• _PROBLEM REQUIREMENTS_
Your answer must hold only the lines below from the line containing "The width and height of the screenshot is (751, 543)." through the line containing "Given: Select the 50-51 in hips value", each reproduced exactly.

··· MATERIAL TO PROCESS

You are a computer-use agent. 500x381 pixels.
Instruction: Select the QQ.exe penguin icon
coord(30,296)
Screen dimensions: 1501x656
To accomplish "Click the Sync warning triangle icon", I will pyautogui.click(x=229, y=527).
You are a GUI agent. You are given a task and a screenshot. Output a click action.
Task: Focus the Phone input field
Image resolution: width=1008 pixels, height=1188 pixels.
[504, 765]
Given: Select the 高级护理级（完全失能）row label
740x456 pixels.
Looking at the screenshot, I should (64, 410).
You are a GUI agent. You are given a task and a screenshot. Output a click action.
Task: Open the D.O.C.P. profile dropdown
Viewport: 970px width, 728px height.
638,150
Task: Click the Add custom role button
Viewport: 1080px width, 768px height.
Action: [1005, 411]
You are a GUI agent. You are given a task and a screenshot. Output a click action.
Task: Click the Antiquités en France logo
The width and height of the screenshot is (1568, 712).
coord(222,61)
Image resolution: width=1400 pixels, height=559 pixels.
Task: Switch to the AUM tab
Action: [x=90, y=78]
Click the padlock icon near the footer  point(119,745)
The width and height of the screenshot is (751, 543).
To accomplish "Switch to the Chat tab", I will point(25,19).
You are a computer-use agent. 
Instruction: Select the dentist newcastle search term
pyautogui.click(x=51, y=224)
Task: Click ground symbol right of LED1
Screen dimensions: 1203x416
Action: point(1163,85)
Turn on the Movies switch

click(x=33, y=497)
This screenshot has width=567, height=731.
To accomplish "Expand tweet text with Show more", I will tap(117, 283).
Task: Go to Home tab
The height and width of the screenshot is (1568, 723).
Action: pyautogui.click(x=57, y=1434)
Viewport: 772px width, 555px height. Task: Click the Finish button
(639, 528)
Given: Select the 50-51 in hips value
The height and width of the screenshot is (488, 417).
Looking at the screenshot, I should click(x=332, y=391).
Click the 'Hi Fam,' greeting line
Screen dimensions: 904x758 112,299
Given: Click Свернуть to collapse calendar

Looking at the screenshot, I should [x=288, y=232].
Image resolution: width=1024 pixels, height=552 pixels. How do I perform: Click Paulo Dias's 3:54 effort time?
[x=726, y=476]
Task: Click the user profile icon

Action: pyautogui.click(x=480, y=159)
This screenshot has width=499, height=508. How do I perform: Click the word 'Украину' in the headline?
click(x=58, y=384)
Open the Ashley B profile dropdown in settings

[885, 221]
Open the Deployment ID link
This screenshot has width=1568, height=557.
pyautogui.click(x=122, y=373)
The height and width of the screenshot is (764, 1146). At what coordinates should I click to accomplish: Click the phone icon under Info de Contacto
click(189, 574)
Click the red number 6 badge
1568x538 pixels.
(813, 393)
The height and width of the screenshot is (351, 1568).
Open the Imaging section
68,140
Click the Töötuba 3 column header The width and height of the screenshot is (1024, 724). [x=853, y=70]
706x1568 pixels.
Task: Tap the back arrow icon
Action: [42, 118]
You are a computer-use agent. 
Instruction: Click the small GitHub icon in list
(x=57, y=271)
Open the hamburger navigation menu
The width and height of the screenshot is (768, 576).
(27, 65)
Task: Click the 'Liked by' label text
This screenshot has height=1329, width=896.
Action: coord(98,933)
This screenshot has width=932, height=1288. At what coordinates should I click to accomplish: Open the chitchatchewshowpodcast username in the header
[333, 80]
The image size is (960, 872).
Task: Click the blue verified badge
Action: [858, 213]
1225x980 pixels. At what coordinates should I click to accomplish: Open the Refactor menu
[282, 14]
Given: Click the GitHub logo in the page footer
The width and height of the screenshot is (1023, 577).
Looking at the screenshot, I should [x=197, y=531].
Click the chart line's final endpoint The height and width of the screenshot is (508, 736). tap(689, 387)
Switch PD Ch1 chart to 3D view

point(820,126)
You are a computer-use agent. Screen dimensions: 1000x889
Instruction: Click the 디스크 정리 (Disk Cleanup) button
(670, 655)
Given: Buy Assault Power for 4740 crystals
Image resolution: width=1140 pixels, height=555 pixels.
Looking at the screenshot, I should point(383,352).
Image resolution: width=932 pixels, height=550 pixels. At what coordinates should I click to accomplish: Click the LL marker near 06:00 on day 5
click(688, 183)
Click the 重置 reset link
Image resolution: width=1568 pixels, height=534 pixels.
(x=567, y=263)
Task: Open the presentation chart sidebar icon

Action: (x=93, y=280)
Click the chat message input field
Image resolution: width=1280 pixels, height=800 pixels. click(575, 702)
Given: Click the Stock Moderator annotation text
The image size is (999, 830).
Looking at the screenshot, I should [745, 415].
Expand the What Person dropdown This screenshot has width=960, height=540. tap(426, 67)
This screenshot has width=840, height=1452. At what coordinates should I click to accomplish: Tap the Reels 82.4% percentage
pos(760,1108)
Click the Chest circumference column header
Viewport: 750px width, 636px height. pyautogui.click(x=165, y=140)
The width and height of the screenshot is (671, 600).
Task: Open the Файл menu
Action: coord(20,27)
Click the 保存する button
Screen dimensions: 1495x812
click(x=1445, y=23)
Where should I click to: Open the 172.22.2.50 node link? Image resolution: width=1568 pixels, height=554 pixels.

······

• _TASK SOLUTION_
The width and height of the screenshot is (751, 543).
To accomplish "Switch to the Chat tab", I will point(25,19).
You are a computer-use agent. 
Instruction: Select the dentist newcastle search term
pyautogui.click(x=51, y=224)
Task: Click ground symbol right of LED1
Screen dimensions: 1203x416
Action: point(1163,85)
Turn on the Movies switch

click(x=33, y=497)
This screenshot has width=567, height=731.
To accomplish "Expand tweet text with Show more", I will tap(117, 283).
Task: Go to Home tab
The height and width of the screenshot is (1568, 723).
Action: pyautogui.click(x=57, y=1434)
Viewport: 772px width, 555px height. Task: Click the Finish button
(639, 528)
Given: Select the 50-51 in hips value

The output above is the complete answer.